Cannabis largely has a public perception of making people slow or lethargic, although that can depend on the type of strain or potency, Glaser said.

“The number one reason people who are stopped and arrested for driving under the influence of cannabis is speeding, which is outside of the norm of what people think,” Glaser said.

According to Glaser, officers will use the same field sobriety test used to test for alcohol and will make judgements based on performances during the divided attention test, dilation of pupils, elevated pulse and other factors.

“There’s a number of clinical as well as psychophysical signs officers will see roadside, indicative to cannabis,” Glaser said.

Glaser expects to see more first-time and inexperienced users with the recreational legalization and urges people to utilize ride-sharing services to counteract the increased potential for impaired driving. Glaser said that the presence of marijuana within someone’s system is not necessarily cause for arrest.

“If you’re going to consume, do it safely,” Glaser said. “Our officers are being trained to detect impairment, […] and so we just want the public to know we’re going to be arresting impaired drivers, not just people who have a substance within their system.”

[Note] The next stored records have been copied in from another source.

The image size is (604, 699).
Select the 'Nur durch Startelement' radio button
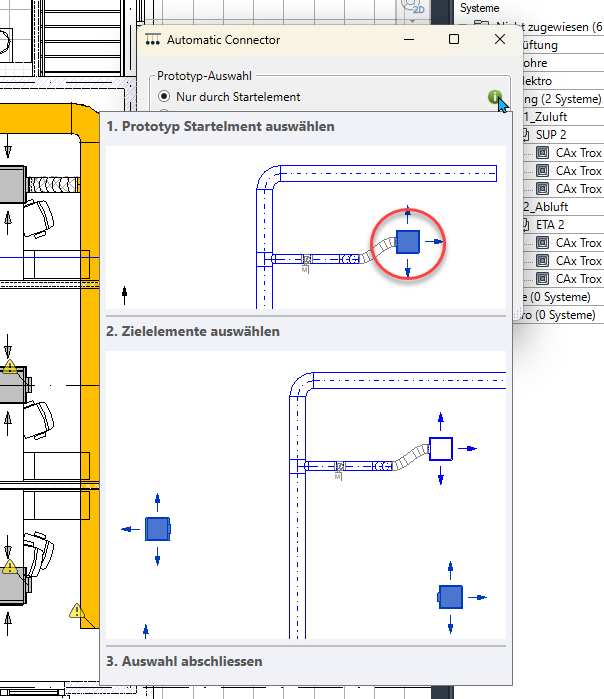point(165,97)
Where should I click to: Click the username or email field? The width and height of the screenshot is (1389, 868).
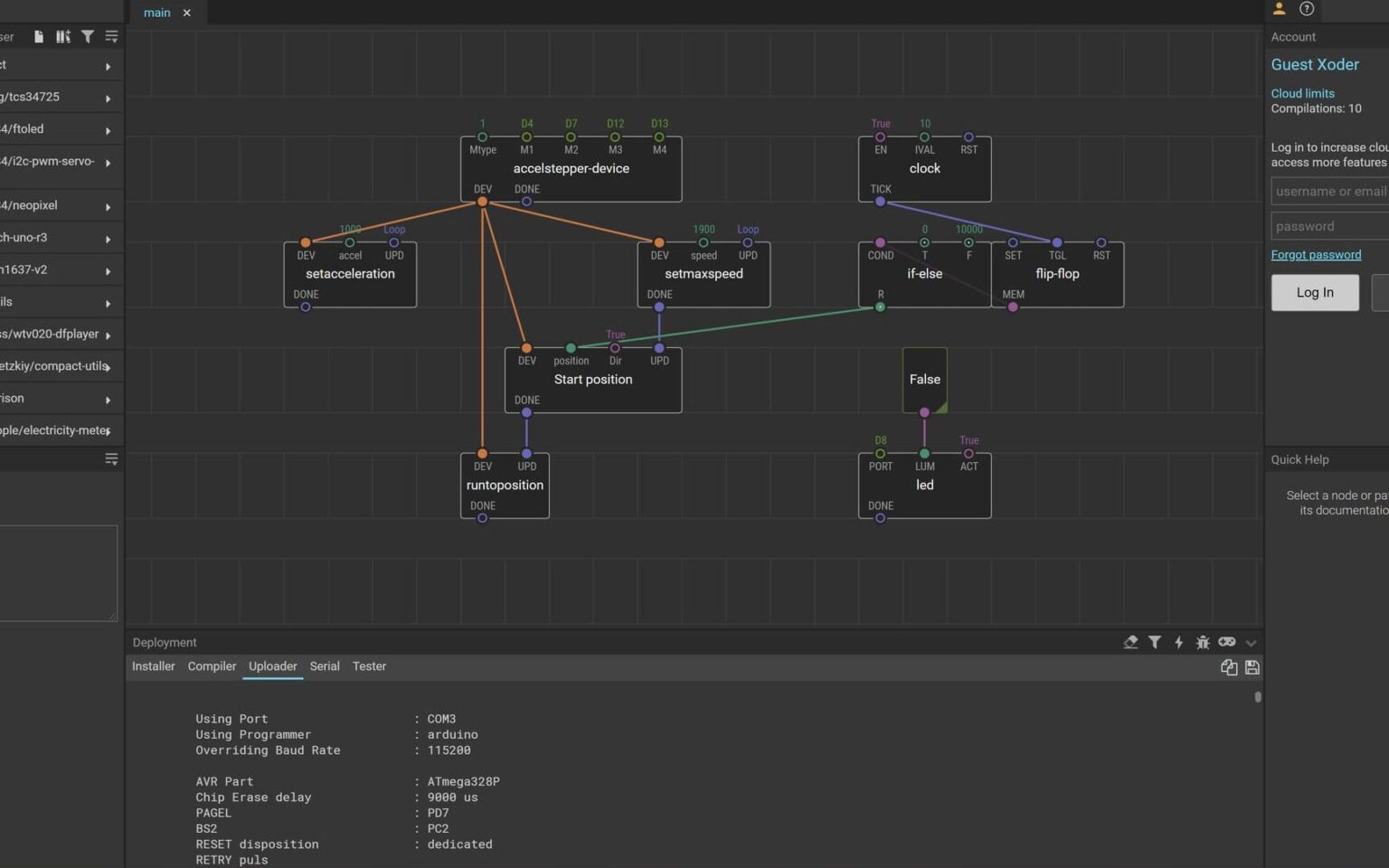coord(1329,191)
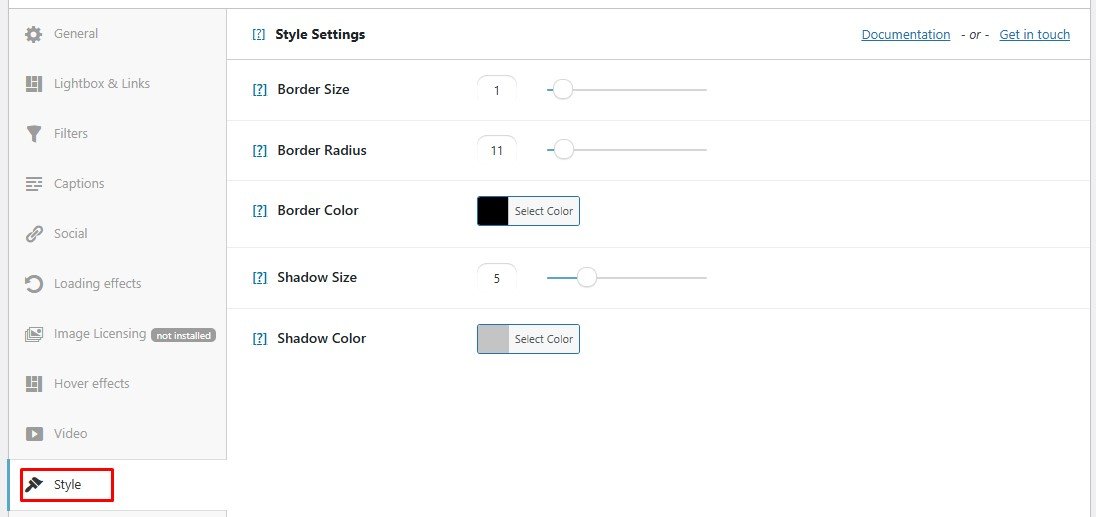
Task: Click the Get in touch link
Action: pos(1034,35)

It’s not just state and local governments that have been working to deal with cannabis. The upcoming legalization of recreational marijuana use brings with it a push throughout the marijuana industry for increased legitimacy.

Nathan Mancini is the vice president of sales operations for Happy Day Grow Works, a company that mainly sells wholesale to various organizations and has products distributed by Northern California marijuana delivery services.

Mancini likened the business side of the marijuana industry to a craft brewery. The importance of branding, he said, is everything. Without a logo, label or brand, a product has no context in which it is viewed.  Take a craft beer, for instance.

“Every company [in a craft beer store] has a logo, an image, information,” Mancini said. “You don’t just see a bare-necked beer bottle, right? So, that’s the thing. That’s a huge push [in the industry], and we’ve been trying to really figure out who we are to tell that story.”

The upcoming legalization will change how business is conducted in an industry that has largely taken place in a grey market, according to Mancini.

“You can really operate in a number of ways and still do your business,” Mancini said. “That can’t be the case for companies that have been issued a license and permit moving forward. There’s going to be way more checks and balances from government officials […] so we’re trying to prepare everything in all that we do, […] where we should likely be in good standing with auditors and officials who are are going to be in charge of checking in on every producer out there and make sure that they’re adhering to things of code.”

As state agencies and businesses work to ready themselves for Jan. 1 by familiarizing themselves with laws, regulations and examples provided by other states that have legalized marijuana, Traverso has no doubt that something will come up that the BCC or anyone else never anticipated.

“There’s going to be something in California for sure that either we didn’t think of or there’s an unintended consequence or something that we need to fix,” Traverso said. “Based on the path we’ve taken to get here […] I think we’re all kind of used to that, so if there are changes that need to be made we’re certainly ready to change gears if we need to. But I think the biggest thing is going to be how we deal with the unlicensed activity and what we put in place to help deal with the illegal market. It’s a process, and it’s been a process in other states, but hey, every legal sale we have come Jan. 1 is one less for the black market, so we just have to keep building on that.”